Driving through the maze of tiny lanes between the Jewish Quarter and the Cordoba Mosque, frantically looking for an exit from the walled city before we run over a pedestrian or scrape the car against the wall of a house. Perplexed and awed at the schizophrenic nature of the city, as we walk its lanes, seeing Arabic and North African influences everywhere, in the beautiful white houses with blue and white tiled staircases and open, green courtyards, and in the occasional verses of the Quran that are engraved in the buildings, but there are no haunting sounds of the Azan from a nearby mosque. The Roman Bridge, which spans a nearly dry river. . . Priceless!
I wish we had scheduled in more days in the city, as the atmosphere in the walled city is unbeatable. There is more culture squeezed into a tiny lane there than you would find in the whole of Manhattan. And when you walk across the Roman Bridge, and look back at the walled city, it is enough to make anyone an artist.
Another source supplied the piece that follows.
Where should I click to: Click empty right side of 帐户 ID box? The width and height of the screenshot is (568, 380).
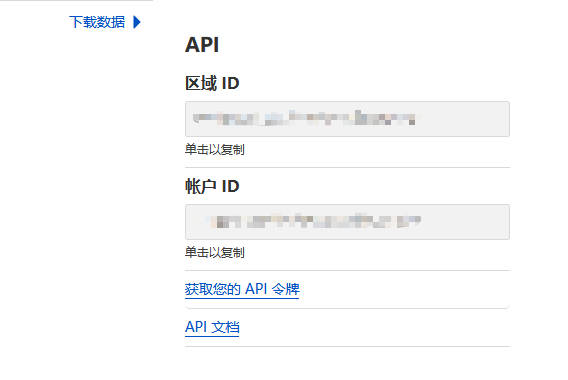pos(465,222)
And I must admit, the shopping looked fantastic. The area seems to specialize in leather goods, since there were many shops selling excellent quality leather backpacks and purses. I have been looking for bags like that for nearly a decade now and this is the first time I have come across them. My mouth was watering every time I saw them. I thought I would get the chance to buy them in Granada as well, but things did not work out that way. I will now have to see if I can somehow find them online. The flamenco dancer figurines were also beautiful, ranging from the souvenier variety to the beautifully sculpted artworks seen in some exclusive galleries. And no shop was complete without the traditional spanish lace fans.
However, I found it perplexing why Indian/Pakistani pashmina shawls, Turkish bowls and Venetian carnival masks were being sold alongside all the Spanish souvenirs.